When Ben Sharpsteen joined The Walt Disney Studios in 1929, he quickly became Walt’s right-hand man for animated and live-action film production. As Walt once wrote, “Concerning Ben Sharpsteen and his contributions to the development of the Disney organization, I want to say he played a very important part.”

Born in Tacoma, Washington, on November 4, 1895, Ben was raised in Alameda, California. He studied agriculture at the University of California at Davis and, in 1917, joined the United States Marines serving in World War I.

A gifted artist, he won a job after the war with the Hearst International Film Service, working on such early animated series as Happy Hooligan. He went on to work as an animator at Paramount, Jefferson Films, and the Max Fleischer Studio in New York.

A mutual friend recommended Ben to Walt Disney, who sent a letter inviting him to visit the Studio in Los Angeles. The day Ben arrived, Walt showed his prospective employee Mickey Mouse cartoons. “My first reaction,” Ben later recalled, “was that they were excellent, compared to animation I knew… ”

Walt valued Ben for his New York studio experience and hired him at $125 a week, a salary higher than his own, $50, and that of top animator Ub Iwerks, who was making $90. For the next six years, Ben animated on 97 Mickey Mouse cartoons, including Mickey’s Follies, The Chain Gang, and Mickey’s Revue, as well as some Silly Symphonies. In 1933, at Walt’s request, he established an in-house animation training program and acted as a talent scout, recruiting such stellar artists as Disney Legend Bill Tytla.

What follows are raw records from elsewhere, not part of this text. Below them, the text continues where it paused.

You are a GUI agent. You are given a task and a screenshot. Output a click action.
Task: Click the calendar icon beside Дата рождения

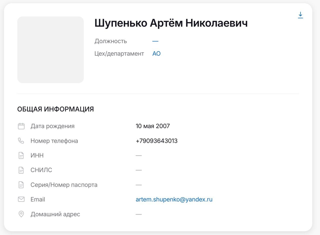point(21,126)
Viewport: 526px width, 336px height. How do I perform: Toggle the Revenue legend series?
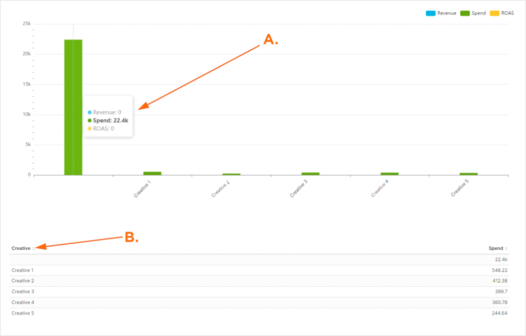coord(441,13)
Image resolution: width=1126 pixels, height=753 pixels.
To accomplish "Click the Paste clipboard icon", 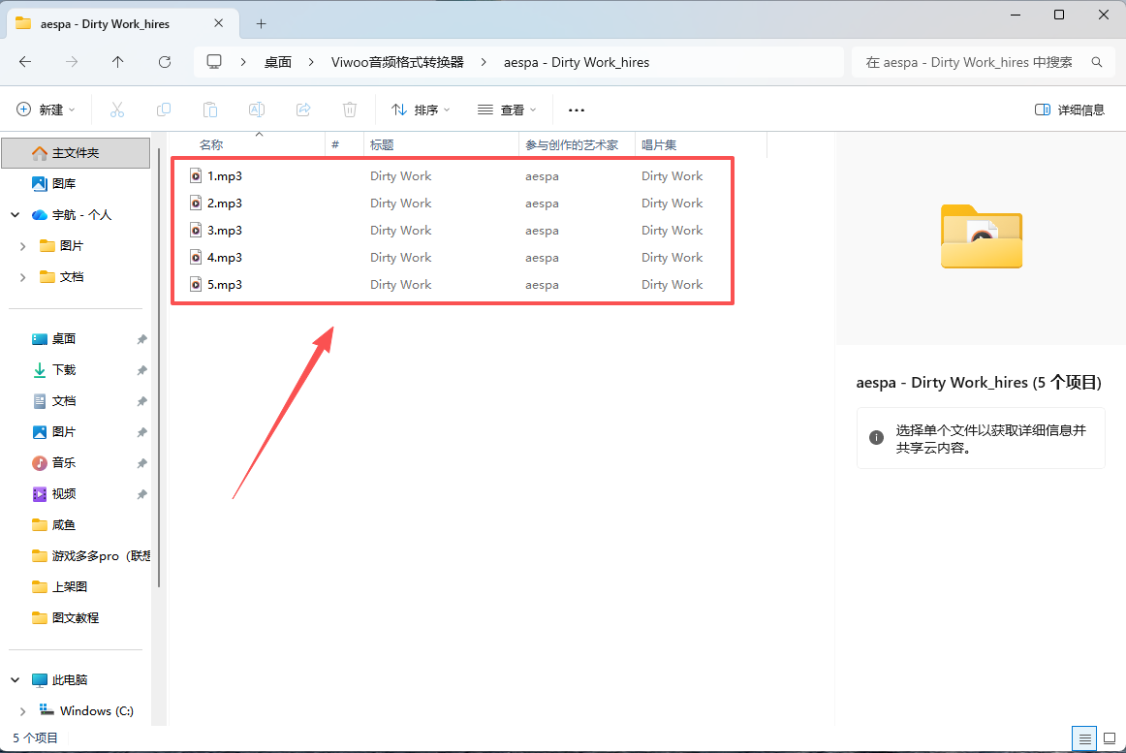I will click(210, 110).
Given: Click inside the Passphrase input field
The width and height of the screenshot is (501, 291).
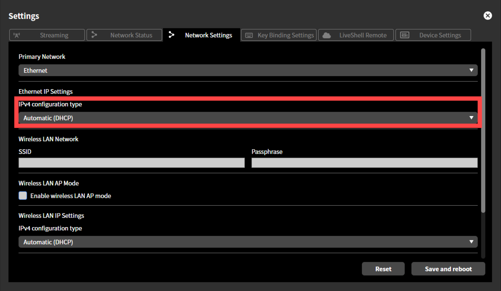Looking at the screenshot, I should coord(364,163).
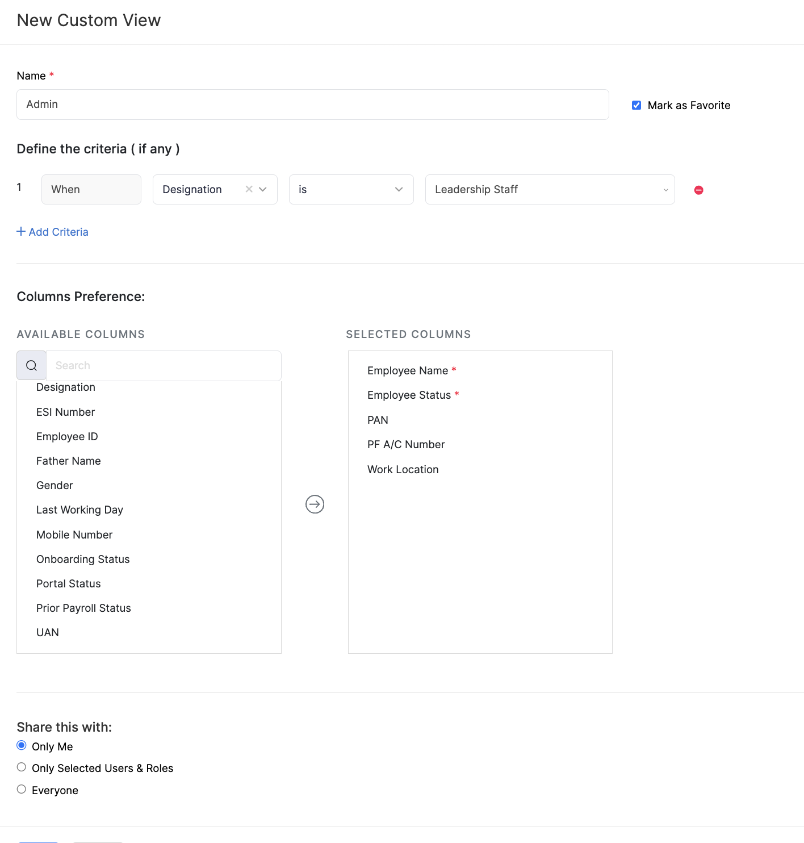Select Work Location in selected columns
Viewport: 804px width, 843px height.
(403, 469)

The next year, Ben directed the first of 21 animated shorts, Two Gun Mickey, and when the Studio moved into feature-length animation he served as a sequence director on Snow White and the Seven Dwarfs. He would go on to serve as supervising co-director on Pinocchio and production supervisor on Fantasia, Cinderella, and Alice in Wonderland.

In 1947, Ben produced his first live-action film, Seal Island. It was the first of the True-Life Adventures series, and won an Oscar® for the Studio. He went on to produce 12 of the 13 True-Life Adventures, eight of which earned Academy Awards®.

During the 1950s, Ben also produced the “People and Places” series; three of these earned Oscars: The Alaskan Eskimo, Men Against the Arctic, and The Ama Girls. In 1954, Ben began producing the Disneyland television series and appeared on its first episode. After 33 years with the company, he retired in 1962.

Ben Sharpsteen passed away on December 20, 1980, in Calistoga, California, where he founded the Sharpsteen Museum, which is dedicated to the area’s pioneers.